Passage >>
---*---

Ellen de Bruijne PROJECTS proudly presents the exhibition The Documentary. Resistance and Critical Tendencies in Art. This group exhibition focuses on the use of documentary in art as a form of resistance; as a way to show or to form alternative communities. The power of the documentary and its critical potential derives from its capacity to disclose unknown or unseen events. As such, the documentary can become a form of resistance, or undercurrent. It can twist the way events were formerly depicted, serving as critique, or it can create a different, alternative way of looking at those events, sometimes by merely displacing or relocating them.
The work presented in The Documentary, is created around existing documents, photographs, songs, literature and folk-stories. They are taken up by the artists to distillate meaning and critical content. In their choice for existing “facts” or documents, all the artists engage in historical or political debates, without becoming explicitly political.
Captain Gervasio’s Family (Venice) (2012) by Kasper Akhøj and Tamar Guimaraes is a silent black and white portrait of a Spiritist community in Palmelo, a small town in the outback of Brazil. It’s a town of 2000 inhabitants, half of whom are psychic mediums. The film refers to a map drawn by a Spiritist woman in Palmelo, charting twenty astral cities hovering above the whole of the Brazilian territory. Cities ‘like those on earth, but infinitely more perfect’. These astral cities are a splendid vision of modernity and a utopia of continuous progress and urbanisation. With their qualities as medium the community living in Palmelo shows projections of a city yet to be; it shows an alternative way to imagine the city.
In his work presented Otto Berchem uses archival photographs depicting international revolts and protests incorporating his colour alphabet. Inspired by the writings of Jorge Adoum and the medical condition of Synesthesia, Berchem developed his own alphabet of designated colours. This results in a series of work reviewing iconic images and creating his own archive by strategically deleting pre-existing meanings and slogans, and replacing them with his interpretation of reality.

---*---

How to complete this task >> Resume the exhibition text about The Documentary, continuing on from its final sentence.

---*---

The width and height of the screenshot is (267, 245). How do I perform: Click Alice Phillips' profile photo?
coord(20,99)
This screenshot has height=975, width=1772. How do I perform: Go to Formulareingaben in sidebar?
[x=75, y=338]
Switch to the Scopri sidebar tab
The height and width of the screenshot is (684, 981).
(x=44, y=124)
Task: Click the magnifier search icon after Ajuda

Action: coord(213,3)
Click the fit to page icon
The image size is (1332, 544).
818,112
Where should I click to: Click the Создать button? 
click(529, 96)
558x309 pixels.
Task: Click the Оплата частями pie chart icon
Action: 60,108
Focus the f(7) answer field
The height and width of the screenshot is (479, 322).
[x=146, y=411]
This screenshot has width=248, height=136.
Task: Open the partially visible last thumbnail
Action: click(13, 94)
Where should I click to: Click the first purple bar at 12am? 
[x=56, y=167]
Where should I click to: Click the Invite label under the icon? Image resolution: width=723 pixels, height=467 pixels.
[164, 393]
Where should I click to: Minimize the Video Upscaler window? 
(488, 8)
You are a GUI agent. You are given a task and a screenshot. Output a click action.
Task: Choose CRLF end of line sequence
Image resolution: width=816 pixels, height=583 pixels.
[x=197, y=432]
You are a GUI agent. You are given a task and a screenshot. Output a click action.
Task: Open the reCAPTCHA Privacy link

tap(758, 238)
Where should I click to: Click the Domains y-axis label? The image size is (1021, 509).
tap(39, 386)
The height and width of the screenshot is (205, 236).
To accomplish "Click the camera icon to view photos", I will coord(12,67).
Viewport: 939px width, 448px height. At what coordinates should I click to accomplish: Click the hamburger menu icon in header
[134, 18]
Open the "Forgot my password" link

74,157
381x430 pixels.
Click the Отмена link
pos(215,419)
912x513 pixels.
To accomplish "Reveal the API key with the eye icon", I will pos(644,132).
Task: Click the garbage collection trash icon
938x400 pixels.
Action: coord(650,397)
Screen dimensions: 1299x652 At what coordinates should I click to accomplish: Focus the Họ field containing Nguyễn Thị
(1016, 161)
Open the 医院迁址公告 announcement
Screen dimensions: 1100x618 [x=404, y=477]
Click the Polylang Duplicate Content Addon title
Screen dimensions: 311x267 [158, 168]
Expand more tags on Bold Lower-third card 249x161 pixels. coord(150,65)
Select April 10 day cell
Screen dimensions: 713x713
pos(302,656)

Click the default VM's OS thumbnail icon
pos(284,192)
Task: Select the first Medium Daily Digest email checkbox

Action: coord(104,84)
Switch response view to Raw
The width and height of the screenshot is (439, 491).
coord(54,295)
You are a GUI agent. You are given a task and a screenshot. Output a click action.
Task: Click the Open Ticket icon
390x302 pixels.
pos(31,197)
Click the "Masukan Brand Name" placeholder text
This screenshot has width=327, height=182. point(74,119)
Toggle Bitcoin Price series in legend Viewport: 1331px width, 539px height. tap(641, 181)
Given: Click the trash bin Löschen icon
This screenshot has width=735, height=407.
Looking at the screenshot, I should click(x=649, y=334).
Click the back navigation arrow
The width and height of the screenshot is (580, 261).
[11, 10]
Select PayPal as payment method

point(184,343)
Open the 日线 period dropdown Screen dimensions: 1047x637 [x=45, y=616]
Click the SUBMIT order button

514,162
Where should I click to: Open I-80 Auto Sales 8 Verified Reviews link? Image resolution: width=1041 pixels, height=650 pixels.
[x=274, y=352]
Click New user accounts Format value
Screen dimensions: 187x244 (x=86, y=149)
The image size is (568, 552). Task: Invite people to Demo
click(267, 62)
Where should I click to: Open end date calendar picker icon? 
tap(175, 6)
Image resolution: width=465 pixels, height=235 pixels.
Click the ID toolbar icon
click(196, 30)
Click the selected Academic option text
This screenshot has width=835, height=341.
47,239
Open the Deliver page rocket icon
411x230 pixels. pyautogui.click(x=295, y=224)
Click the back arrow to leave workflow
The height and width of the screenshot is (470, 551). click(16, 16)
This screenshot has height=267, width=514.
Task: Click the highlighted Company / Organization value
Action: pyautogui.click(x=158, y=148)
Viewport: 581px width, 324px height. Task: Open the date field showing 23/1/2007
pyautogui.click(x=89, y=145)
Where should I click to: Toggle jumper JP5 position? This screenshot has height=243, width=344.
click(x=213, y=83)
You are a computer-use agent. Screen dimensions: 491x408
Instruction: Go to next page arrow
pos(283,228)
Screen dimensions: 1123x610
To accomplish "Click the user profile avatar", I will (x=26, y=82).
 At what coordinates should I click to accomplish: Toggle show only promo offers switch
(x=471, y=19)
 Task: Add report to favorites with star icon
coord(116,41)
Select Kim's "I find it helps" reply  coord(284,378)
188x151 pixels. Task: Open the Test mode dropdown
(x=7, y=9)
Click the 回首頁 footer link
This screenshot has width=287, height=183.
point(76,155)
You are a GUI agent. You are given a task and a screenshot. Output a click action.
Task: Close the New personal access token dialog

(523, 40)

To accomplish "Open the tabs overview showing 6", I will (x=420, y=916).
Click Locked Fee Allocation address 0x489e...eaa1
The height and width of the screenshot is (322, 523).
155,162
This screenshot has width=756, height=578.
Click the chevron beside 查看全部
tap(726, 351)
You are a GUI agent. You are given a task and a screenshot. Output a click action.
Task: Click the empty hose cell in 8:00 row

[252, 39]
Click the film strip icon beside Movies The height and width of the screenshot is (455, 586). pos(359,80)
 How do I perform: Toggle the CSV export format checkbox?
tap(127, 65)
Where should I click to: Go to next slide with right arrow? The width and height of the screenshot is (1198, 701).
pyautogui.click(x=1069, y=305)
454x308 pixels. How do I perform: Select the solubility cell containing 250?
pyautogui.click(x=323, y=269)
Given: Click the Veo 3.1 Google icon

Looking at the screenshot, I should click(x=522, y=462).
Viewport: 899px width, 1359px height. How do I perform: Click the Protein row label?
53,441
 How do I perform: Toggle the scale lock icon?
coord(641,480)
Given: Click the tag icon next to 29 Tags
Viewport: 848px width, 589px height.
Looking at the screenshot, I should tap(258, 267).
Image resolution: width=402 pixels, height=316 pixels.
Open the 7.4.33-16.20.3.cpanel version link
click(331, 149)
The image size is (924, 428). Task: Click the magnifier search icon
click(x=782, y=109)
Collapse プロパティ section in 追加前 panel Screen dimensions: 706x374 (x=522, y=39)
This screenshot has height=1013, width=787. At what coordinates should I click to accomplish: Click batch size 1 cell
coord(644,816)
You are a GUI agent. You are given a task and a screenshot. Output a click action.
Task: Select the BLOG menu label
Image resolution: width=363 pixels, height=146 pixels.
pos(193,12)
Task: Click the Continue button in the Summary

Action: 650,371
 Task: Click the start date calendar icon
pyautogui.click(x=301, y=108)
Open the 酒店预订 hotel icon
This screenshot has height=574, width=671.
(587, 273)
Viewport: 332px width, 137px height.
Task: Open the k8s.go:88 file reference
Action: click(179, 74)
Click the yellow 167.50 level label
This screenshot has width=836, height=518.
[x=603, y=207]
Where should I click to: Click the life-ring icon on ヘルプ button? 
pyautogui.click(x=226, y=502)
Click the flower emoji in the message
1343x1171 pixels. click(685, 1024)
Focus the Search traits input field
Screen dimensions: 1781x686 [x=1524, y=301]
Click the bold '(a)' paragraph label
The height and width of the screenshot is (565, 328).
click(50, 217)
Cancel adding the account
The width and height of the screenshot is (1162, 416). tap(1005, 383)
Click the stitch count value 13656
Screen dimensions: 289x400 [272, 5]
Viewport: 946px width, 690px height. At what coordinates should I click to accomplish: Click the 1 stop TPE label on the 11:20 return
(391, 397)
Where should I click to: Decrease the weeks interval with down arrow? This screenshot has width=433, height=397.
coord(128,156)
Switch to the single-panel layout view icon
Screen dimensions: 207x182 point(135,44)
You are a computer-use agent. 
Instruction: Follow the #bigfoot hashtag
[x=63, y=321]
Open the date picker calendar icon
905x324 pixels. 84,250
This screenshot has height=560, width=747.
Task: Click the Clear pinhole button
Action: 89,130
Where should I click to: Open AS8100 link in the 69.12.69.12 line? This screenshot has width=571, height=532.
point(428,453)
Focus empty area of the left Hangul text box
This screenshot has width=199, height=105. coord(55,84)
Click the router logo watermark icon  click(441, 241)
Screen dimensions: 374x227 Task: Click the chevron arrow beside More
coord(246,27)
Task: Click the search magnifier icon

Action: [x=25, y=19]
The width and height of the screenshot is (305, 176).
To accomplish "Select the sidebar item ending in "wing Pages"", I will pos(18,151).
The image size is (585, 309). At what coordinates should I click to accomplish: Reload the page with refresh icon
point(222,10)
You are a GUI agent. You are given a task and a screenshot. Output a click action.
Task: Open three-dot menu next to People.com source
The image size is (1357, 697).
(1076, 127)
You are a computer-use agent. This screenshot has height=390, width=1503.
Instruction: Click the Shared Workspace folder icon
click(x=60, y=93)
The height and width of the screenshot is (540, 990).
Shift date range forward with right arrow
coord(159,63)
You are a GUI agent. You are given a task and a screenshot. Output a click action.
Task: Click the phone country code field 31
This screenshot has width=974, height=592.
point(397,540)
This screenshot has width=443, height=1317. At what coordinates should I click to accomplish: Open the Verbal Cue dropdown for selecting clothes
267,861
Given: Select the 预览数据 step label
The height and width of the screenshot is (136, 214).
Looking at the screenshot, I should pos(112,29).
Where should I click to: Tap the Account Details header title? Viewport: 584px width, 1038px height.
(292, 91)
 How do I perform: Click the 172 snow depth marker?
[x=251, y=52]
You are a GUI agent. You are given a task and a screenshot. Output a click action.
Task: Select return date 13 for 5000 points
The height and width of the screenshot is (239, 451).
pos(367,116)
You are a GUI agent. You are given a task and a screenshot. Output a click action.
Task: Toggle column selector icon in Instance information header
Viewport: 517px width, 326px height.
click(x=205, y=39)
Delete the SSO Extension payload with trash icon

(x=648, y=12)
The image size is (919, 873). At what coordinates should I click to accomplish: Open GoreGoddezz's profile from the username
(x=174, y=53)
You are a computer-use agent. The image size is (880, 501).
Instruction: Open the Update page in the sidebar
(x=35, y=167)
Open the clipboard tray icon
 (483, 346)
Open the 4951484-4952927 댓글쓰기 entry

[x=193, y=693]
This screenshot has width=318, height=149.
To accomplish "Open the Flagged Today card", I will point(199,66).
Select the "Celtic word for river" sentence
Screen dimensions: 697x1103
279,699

---*---

Response area >>
The scripted performance The artist without works (2009) by Dora García will be on display, consisting of a written performance script by Dora Garcia, a picture and newspaper clippings. The performance itself consisted of a guided tour in the temporary sculpture park during Art Forum Berlin in 2009, and is about the artist who refuses to produce anything. The tour-guide speaks about this artist but is not informing the visitors about anything. The public is left empty-handed because all materiality seems to be evacuated from the situation. What is the verdict of the crowd, is the artist taken seriously after not delivering what the public is expecting from him: a product? Or is the majority in power, and is there no space left for the artist mind, who is considered an outcast, as the inadequate.
Starhawk! the musical (2004) by Maria Pask, is a musical realised with art academy students around the themes of spiritual and political activism. Interested in alternative concepts of life style and community organization, Pask chooses to focus on the existing personality of Starhawk. Starhawk is an ecotopian and feminist activist based in San Francisco. The musical, in fact, evolves through a series of workshops Pask develops with students who have applied to participate by answering the ads she spread around the academy in search of the cast (“WANTED! Enthusiastic student to work on developing a musical score for an art project.”). In four acts – ‘Beginning,’ ‘Direction,’ ‘Teaching,’ and ‘Witness’ – and a number of scenes the students are free to reinterpret and improvise the script according to their own interests, knowledge, experiences, fantasies, and artistic convictions. There is no distinction between the rehearsals and performances themselves: the camera is the audience that is permanently present, registering all stages of the development.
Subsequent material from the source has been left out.